You may make the simplifying assumption that comparisons on "date" or "timestamp" fields will work with basic =, <, >, etc, boolean operators. This is not the case in many DBMS products; for real work you would need to consult the documentation for your particular DBMS software.


Write the following queries in SQL.

  1. Find the average number of hours a week engineers work for teams.
  2. Find the official and nicknames of locations in the solar system that are further away, at their maximum distance, than 225,000,000 kilometers. (225 million km is, very approximately, the average distance of Mars from Earth.)
  3. Find the team names, project names, and project sponsor organizations for teams that work on projects where the estimated cost of the project is more than $100,000,000.
  4. Find the team names, engineer identifiers, the dates engineers started work on the team, space project names and the launch date for the space project, for engineers working on teams, where the team is working on the space project and the sponsor organization for the project is JAXA. (Japan Aerospace Exploration Agency is nicknamed JAXA. In simple terms, Japan's version of NASA.)
  5. Find the space projects -- name and project identifier -- with "robot" anywhere inside the description of the project, or projects that have "Apollo" somewhere in the description, but with at least one character after and before "Apollo". (For example, "The Apollo Program...", "On the Apollo Soyuz...", etc.) (Added "name and project identifier" on 3/25, after an observant student asked about it in class.)
  6. Find the solar system location's official name and nickname, for the solar system location that has the smallest of all minimum distances to Earth. (Bear in mind that more than one small object -- like an asteroid -- might have the smallest minimum distance to Earth.
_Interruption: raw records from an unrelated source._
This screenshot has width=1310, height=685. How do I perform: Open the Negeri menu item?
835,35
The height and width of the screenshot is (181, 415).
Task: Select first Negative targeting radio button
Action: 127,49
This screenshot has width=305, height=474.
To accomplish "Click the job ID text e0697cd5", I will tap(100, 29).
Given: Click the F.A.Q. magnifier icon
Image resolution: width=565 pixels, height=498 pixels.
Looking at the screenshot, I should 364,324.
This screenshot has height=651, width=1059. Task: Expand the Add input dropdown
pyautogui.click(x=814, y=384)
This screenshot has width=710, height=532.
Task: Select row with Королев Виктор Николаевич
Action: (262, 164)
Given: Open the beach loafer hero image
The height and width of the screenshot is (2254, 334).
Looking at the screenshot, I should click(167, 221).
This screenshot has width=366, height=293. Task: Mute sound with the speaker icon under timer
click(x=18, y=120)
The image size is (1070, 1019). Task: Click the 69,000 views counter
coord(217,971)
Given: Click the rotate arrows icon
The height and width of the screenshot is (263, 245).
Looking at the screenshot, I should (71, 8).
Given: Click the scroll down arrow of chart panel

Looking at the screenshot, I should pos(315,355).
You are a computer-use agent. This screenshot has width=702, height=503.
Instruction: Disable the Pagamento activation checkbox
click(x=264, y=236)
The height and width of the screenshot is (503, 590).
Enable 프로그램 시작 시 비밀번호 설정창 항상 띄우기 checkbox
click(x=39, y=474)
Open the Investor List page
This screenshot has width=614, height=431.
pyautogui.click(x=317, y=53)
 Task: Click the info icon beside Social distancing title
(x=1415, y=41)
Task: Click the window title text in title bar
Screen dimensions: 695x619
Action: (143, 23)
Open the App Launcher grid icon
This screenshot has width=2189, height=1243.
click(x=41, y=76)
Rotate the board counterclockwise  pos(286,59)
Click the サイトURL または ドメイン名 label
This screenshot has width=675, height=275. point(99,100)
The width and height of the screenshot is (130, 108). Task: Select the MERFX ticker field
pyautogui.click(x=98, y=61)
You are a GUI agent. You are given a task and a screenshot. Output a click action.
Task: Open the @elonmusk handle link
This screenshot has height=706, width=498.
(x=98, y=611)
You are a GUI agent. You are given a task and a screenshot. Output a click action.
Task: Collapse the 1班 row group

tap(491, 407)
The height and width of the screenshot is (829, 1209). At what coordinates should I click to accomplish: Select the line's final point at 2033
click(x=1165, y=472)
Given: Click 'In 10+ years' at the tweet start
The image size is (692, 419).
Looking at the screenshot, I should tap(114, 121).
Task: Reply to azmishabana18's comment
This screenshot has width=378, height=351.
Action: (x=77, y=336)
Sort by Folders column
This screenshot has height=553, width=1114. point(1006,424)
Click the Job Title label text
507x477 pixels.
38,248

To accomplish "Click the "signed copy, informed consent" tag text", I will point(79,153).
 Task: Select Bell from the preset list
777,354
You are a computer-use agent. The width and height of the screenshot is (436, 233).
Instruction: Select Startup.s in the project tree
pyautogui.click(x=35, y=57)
The database does not track if the objects are at that minimum distance at the same time, or centuries apart.)
  7. For each organization that sponsors space projects, print out the name of that sponsoring organization and the estimated cost of the most expensive space project that organization is sponsoring.
  8. Find the last and first names of engineers, and the names of the teams the engineers work on, where the engineer has a job title of "Aerospace Engineer". Present the results sorted by the engineer last names.
  9. Find and list pairs of engineer identifiers, where the engineers are both members of the same team and have the same role on that team. (Both are "junior software developers" or both are "quality assurance engineers", and so on.) Two enginers, same team.
  10. Find the engineer identifiers and how many hours a week each engineer works on a team, and the name of the team, for teams working on space projects where the destination of the project is nicknamed "Titan". (Interesting trivia -- the official designation of Saturn's moon, commonly called Titan, is "Saturn VI". It is larger and heavier than Earth's own moon, and is the only moon in our solar system with a dense atmosphere.)
  11. For each solar system location that is more than 1,200,000,000 km from Earth at its minimum distance, report the official name of the solar system location, how many space projects are will be sent to that destination and the total estimated cost of all those projects together. The resulting list should be sorted by official names of the locations. (Some web sites say Saturn's distance to Earth is, at closest, about 1.2 billion km.)
  12. For each team, report the team identifier and a count of how many engineers are on the team and the earliest data any engineer started work on the team. Only teams with more than 4 members should be in the results.